--- Start of Data lines ---

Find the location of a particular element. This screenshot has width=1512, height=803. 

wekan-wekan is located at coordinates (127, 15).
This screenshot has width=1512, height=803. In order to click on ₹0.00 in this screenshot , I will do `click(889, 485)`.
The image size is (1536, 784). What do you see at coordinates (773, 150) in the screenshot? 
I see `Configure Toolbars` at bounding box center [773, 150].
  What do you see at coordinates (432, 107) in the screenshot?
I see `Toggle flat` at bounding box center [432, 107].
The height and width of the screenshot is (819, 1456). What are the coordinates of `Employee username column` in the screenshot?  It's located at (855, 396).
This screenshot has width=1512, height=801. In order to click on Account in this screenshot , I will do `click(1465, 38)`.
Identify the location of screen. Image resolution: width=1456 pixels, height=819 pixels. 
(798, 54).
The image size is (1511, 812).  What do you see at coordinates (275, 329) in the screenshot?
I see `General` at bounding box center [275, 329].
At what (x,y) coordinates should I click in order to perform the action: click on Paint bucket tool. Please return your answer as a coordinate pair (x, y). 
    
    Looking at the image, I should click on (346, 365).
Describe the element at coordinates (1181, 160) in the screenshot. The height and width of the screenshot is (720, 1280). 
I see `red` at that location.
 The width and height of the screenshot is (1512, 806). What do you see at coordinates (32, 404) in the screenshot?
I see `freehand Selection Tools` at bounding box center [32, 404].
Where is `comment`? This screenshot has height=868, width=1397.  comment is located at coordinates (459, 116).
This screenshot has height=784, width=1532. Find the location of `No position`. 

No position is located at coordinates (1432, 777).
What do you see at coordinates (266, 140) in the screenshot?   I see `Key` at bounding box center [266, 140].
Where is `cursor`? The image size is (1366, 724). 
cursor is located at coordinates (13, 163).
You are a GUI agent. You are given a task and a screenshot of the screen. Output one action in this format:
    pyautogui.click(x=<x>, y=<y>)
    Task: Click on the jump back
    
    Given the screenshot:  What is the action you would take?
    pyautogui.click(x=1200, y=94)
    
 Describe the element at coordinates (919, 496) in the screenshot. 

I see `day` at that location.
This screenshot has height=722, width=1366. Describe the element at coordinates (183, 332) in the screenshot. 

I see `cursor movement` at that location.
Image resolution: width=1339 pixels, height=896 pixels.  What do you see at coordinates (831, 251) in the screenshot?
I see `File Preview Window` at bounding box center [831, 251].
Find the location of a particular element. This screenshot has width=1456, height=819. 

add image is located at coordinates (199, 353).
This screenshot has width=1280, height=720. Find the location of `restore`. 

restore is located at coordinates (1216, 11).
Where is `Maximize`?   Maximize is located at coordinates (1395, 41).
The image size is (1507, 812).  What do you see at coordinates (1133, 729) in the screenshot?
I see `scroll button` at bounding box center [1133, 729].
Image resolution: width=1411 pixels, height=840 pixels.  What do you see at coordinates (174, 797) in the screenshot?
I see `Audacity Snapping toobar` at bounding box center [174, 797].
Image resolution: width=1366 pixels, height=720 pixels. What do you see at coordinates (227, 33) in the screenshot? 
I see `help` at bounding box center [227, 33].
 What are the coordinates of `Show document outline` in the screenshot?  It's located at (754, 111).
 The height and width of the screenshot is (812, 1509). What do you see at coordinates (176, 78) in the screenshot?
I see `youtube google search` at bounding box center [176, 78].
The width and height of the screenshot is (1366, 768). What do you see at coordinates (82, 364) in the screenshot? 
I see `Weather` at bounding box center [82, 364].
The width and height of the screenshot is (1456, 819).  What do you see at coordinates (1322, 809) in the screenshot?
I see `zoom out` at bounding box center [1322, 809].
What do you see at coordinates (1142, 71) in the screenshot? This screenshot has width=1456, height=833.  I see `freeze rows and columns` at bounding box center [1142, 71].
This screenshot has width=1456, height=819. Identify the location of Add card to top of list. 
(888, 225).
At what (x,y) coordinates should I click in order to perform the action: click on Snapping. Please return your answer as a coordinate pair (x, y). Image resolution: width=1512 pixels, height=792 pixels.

--- End of Data lines ---

■ Problem
Rewrite the rows from the line containing "The image size is (1511, 812)." down to the line containing "No position is", changing "Paint bucket tool" to "Fill tool" and keeping everything else the same.

■ Answer to the task
The image size is (1511, 812).  What do you see at coordinates (275, 329) in the screenshot?
I see `General` at bounding box center [275, 329].
At what (x,y) coordinates should I click in order to perform the action: click on Fill tool. Please return your answer as a coordinate pair (x, y). 
    
    Looking at the image, I should click on (346, 365).
Describe the element at coordinates (1181, 160) in the screenshot. The height and width of the screenshot is (720, 1280). 
I see `red` at that location.
 The width and height of the screenshot is (1512, 806). What do you see at coordinates (32, 404) in the screenshot?
I see `freehand Selection Tools` at bounding box center [32, 404].
Where is `comment`? This screenshot has height=868, width=1397.  comment is located at coordinates (459, 116).
This screenshot has height=784, width=1532. Find the location of `No position`. 

No position is located at coordinates (1432, 777).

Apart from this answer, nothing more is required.